Aber anstelle das zu thematisieren, scheinen sich die Europäischen Konservativen lieber mit inneren Grabenkämpfen beschäftigen zu wollen. In Großbritannien wird der erfolgreiche Premier Boris Johnson abgeschossen, nur weil ihn die linksdominierte Presse mit ein paar persönlichen Petitessen quält, und sofort finden sich 10 Kandidaten, die in einen Kampf um seine Nachfolge eintreten. Das zeigt, dass die britischen Konservativen nur mehr ein Konglomerat aus machtgeilen Beutegemeinschaften sind, denen die eigenen Interessen näherstehen, als die des Parteiganzen. Ebenso in Deutschland.

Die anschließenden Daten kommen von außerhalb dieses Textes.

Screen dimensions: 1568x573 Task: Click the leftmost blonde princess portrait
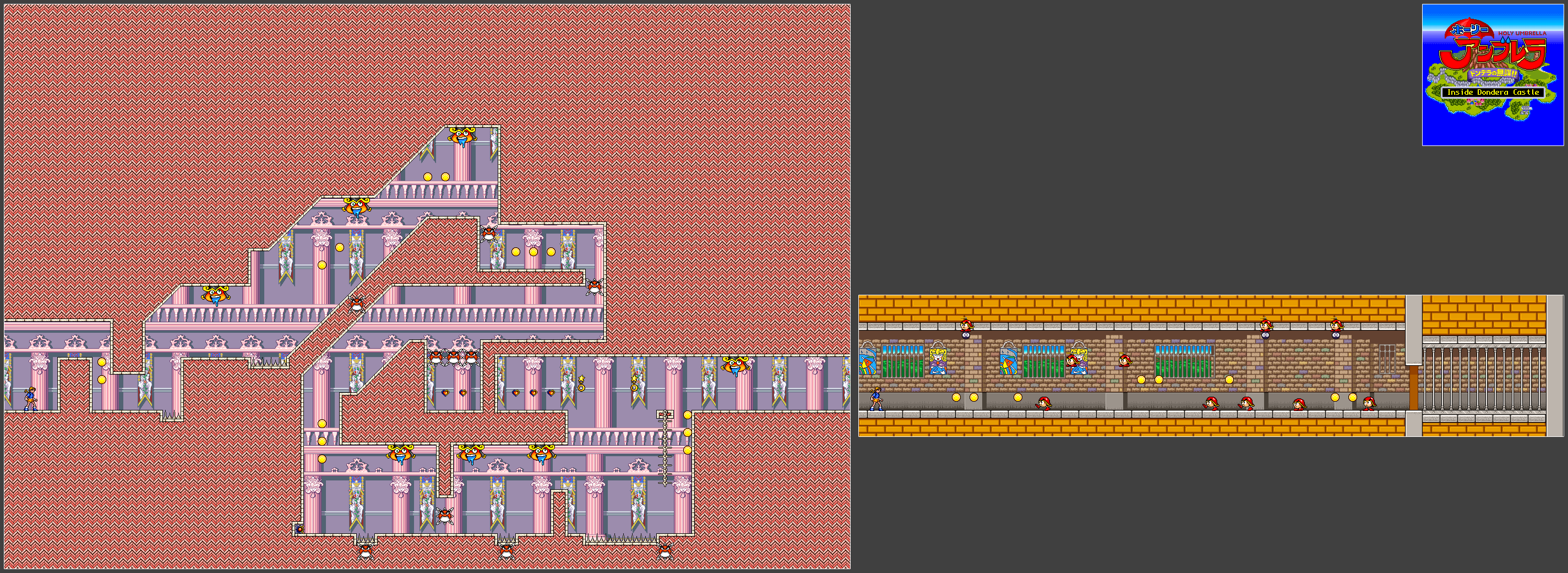[938, 359]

Dort hat die Mutti der Nation, Angela Merkel, im Alleingang die CDU/CSU zerlegt, vor allem durch ihre grenzenlose ideologische Beliebigkeit und irrwitzige Personalentscheidungen. Die Namen Kramp-Karrenbauer und Ursula von der Leyen werden die Gegenwart als Symbole für völlige Ausstrahlungslosigkeit und totale kommunikative Inkompetenz überdauern.
Selbst Tiroler Chef hat Nehammer zerzaust
Und zuletzt Österreich. Dort hat die ÖVP kaum einen Finger gehoben, um das Jahrhunderttalent Sebastian Kurz gegen eine beispiellose linke Medienkampagne zu verteidigen, mit der zuerst der freiheitliche Koalitionspartner und in der Folge dann der junge Kanzler abmontiert wurde. Und nun geht es mit dem Kurz-Nachfolger Nehammer genau so weiter. Anstelle den Mann, der alle Medien gegen sich hat, tatkräftig zu unterstützen, hebt aus den Bundesländern eine Kakophonie aus Stammtisch-Genörgel und Bassenatratsch-Gekeife an, die sich überwiegend Stilfragen der Kanzlerrhetorik widmet. Jedes kleine Witzchen, ob gelungen oder nicht sei dahingestellt, bekommt da eine dermaßen große Aufmerksamkeit, dass der Verdacht aufkommt, dass die, die sich dazu zu Wort melden, es nur deshalb tun, weil sie sonst ohnehin nichts Vernünftiges zu sagen hätten.
Fast jeder schwarze Bundesländer-Baron hat sich in den letzten Wochen sein Mütchen an Nehammer gekühlt. Selbst der neue Tiroler Chef hat, kaum ins Amt gekommen, als erste Tat Nehammer zerzaust. Und am Ende einer solchen Kampagne kommt dann, wie bei jedem Feldzug, der Tross der Irrelevanten. Die sitzen in der Regel im Europaparlament, weil sie in Österreich keiner mehr sehen kann. Dementsprechend hat auch Othmar Karas den Kanzler wegen des Orban-Besuches kritisiert. So tut man jedenfalls nichts anderes, als der Irrsinnskoalition aus SPÖ, Grünen und Neos die Tür noch einen Spalt weiter aufzustoßen.